DO THIS:
Copy all of the following material word for word, line by line, without changing anything.

###

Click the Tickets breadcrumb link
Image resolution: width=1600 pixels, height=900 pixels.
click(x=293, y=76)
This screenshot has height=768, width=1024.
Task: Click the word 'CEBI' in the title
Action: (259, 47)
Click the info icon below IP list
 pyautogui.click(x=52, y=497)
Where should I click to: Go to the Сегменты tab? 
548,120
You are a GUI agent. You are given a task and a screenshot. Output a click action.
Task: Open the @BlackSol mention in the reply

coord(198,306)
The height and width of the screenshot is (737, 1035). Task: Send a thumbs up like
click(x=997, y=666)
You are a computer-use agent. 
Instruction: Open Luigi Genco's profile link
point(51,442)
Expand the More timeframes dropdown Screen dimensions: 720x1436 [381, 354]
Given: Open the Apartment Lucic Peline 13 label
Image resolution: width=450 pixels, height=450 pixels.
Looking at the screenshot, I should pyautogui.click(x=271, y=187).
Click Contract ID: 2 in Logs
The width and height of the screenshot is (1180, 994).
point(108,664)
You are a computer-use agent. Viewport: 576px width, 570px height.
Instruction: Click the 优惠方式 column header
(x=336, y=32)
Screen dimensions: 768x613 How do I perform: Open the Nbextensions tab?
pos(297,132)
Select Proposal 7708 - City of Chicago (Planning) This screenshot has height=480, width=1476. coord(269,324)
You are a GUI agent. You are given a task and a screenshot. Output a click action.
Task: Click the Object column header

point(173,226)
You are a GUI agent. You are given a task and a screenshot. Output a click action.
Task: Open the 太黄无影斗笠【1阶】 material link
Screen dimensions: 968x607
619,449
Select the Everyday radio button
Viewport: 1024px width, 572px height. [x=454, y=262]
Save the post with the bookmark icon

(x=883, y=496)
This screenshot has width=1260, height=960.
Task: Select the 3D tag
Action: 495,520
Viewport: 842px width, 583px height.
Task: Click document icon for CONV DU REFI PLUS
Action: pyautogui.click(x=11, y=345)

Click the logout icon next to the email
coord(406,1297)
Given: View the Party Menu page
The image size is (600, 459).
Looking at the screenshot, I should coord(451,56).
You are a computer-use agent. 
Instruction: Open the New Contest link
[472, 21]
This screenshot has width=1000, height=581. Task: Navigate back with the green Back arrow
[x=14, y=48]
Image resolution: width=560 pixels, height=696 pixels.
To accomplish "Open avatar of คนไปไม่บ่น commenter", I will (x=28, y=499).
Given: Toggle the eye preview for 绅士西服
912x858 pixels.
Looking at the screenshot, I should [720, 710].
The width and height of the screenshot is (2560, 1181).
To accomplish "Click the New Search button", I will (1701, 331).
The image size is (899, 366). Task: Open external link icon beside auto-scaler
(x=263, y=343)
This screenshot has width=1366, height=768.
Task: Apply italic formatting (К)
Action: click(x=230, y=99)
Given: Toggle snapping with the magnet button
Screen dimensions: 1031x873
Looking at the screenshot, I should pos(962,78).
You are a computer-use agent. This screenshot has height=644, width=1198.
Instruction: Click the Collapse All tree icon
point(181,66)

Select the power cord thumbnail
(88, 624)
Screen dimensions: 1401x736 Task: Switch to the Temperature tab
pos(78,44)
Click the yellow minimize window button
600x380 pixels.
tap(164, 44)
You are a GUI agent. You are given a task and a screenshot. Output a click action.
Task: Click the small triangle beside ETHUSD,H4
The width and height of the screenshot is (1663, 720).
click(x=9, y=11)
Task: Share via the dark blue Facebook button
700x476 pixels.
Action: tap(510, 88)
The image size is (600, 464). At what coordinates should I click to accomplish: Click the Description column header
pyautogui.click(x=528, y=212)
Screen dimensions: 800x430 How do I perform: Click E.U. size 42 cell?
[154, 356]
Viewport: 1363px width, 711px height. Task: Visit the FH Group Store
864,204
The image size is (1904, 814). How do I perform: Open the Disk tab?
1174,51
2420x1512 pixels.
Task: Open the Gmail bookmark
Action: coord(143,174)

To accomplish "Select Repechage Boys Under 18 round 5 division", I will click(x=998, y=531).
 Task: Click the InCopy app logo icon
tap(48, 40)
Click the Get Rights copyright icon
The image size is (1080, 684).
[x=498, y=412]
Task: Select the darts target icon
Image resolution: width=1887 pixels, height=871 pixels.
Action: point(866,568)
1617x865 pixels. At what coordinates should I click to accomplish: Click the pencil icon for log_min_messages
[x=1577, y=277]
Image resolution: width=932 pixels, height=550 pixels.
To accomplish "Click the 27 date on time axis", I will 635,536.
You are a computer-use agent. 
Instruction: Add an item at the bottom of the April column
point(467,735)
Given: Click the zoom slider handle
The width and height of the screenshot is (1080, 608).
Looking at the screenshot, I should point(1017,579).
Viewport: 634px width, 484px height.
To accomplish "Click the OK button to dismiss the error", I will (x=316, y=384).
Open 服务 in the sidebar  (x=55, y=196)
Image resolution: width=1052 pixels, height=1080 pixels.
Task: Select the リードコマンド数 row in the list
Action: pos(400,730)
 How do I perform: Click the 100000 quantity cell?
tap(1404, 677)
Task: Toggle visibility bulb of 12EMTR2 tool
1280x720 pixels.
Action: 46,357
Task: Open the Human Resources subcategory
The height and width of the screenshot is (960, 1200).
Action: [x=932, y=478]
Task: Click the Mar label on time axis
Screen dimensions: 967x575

###

RESPONSE TO THE EXERCISE:
Click the Tickets breadcrumb link
Image resolution: width=1600 pixels, height=900 pixels.
click(x=293, y=76)
This screenshot has height=768, width=1024.
Task: Click the word 'CEBI' in the title
Action: (259, 47)
Click the info icon below IP list
 pyautogui.click(x=52, y=497)
Where should I click to: Go to the Сегменты tab? 
548,120
You are a GUI agent. You are given a task and a screenshot. Output a click action.
Task: Open the @BlackSol mention in the reply

coord(198,306)
The height and width of the screenshot is (737, 1035). Task: Send a thumbs up like
click(x=997, y=666)
You are a computer-use agent. 
Instruction: Open Luigi Genco's profile link
point(51,442)
Expand the More timeframes dropdown Screen dimensions: 720x1436 [381, 354]
Given: Open the Apartment Lucic Peline 13 label
Image resolution: width=450 pixels, height=450 pixels.
Looking at the screenshot, I should pyautogui.click(x=271, y=187).
Click Contract ID: 2 in Logs
The width and height of the screenshot is (1180, 994).
point(108,664)
You are a computer-use agent. Viewport: 576px width, 570px height.
Instruction: Click the 优惠方式 column header
(x=336, y=32)
Screen dimensions: 768x613 How do I perform: Open the Nbextensions tab?
pos(297,132)
Select Proposal 7708 - City of Chicago (Planning) This screenshot has height=480, width=1476. coord(269,324)
You are a GUI agent. You are given a task and a screenshot. Output a click action.
Task: Click the Object column header

point(173,226)
You are a GUI agent. You are given a task and a screenshot. Output a click action.
Task: Open the 太黄无影斗笠【1阶】 material link
Screen dimensions: 968x607
619,449
Select the Everyday radio button
Viewport: 1024px width, 572px height. [x=454, y=262]
Save the post with the bookmark icon

(x=883, y=496)
This screenshot has width=1260, height=960.
Task: Select the 3D tag
Action: 495,520
Viewport: 842px width, 583px height.
Task: Click document icon for CONV DU REFI PLUS
Action: pyautogui.click(x=11, y=345)

Click the logout icon next to the email
coord(406,1297)
Given: View the Party Menu page
The image size is (600, 459).
Looking at the screenshot, I should coord(451,56).
You are a computer-use agent. 
Instruction: Open the New Contest link
[472, 21]
This screenshot has width=1000, height=581. Task: Navigate back with the green Back arrow
[x=14, y=48]
Image resolution: width=560 pixels, height=696 pixels.
To accomplish "Open avatar of คนไปไม่บ่น commenter", I will (x=28, y=499).
Given: Toggle the eye preview for 绅士西服
912x858 pixels.
Looking at the screenshot, I should [720, 710].
The width and height of the screenshot is (2560, 1181).
To accomplish "Click the New Search button", I will (1701, 331).
The image size is (899, 366). Task: Open external link icon beside auto-scaler
(x=263, y=343)
This screenshot has width=1366, height=768.
Task: Apply italic formatting (К)
Action: click(x=230, y=99)
Given: Toggle snapping with the magnet button
Screen dimensions: 1031x873
Looking at the screenshot, I should pos(962,78).
You are a computer-use agent. This screenshot has height=644, width=1198.
Instruction: Click the Collapse All tree icon
point(181,66)

Select the power cord thumbnail
(88, 624)
Screen dimensions: 1401x736 Task: Switch to the Temperature tab
pos(78,44)
Click the yellow minimize window button
600x380 pixels.
tap(164, 44)
You are a GUI agent. You are given a task and a screenshot. Output a click action.
Task: Click the small triangle beside ETHUSD,H4
The width and height of the screenshot is (1663, 720).
click(x=9, y=11)
Task: Share via the dark blue Facebook button
700x476 pixels.
Action: tap(510, 88)
The image size is (600, 464). At what coordinates should I click to accomplish: Click the Description column header
pyautogui.click(x=528, y=212)
Screen dimensions: 800x430 How do I perform: Click E.U. size 42 cell?
[154, 356]
Viewport: 1363px width, 711px height. Task: Visit the FH Group Store
864,204
The image size is (1904, 814). How do I perform: Open the Disk tab?
1174,51
2420x1512 pixels.
Task: Open the Gmail bookmark
Action: coord(143,174)

To accomplish "Select Repechage Boys Under 18 round 5 division", I will click(x=998, y=531).
 Task: Click the InCopy app logo icon
tap(48, 40)
Click the Get Rights copyright icon
The image size is (1080, 684).
[x=498, y=412]
Task: Select the darts target icon
Image resolution: width=1887 pixels, height=871 pixels.
Action: point(866,568)
1617x865 pixels. At what coordinates should I click to accomplish: Click the pencil icon for log_min_messages
[x=1577, y=277]
Image resolution: width=932 pixels, height=550 pixels.
To accomplish "Click the 27 date on time axis", I will 635,536.
You are a computer-use agent. 
Instruction: Add an item at the bottom of the April column
point(467,735)
Given: Click the zoom slider handle
The width and height of the screenshot is (1080, 608).
Looking at the screenshot, I should point(1017,579).
Viewport: 634px width, 484px height.
To accomplish "Click the OK button to dismiss the error", I will (x=316, y=384).
Open 服务 in the sidebar  (x=55, y=196)
Image resolution: width=1052 pixels, height=1080 pixels.
Task: Select the リードコマンド数 row in the list
Action: pos(400,730)
 How do I perform: Click the 100000 quantity cell?
tap(1404, 677)
Task: Toggle visibility bulb of 12EMTR2 tool
1280x720 pixels.
Action: 46,357
Task: Open the Human Resources subcategory
The height and width of the screenshot is (960, 1200).
Action: [x=932, y=478]
Task: Click the Mar label on time axis
Screen dimensions: 967x575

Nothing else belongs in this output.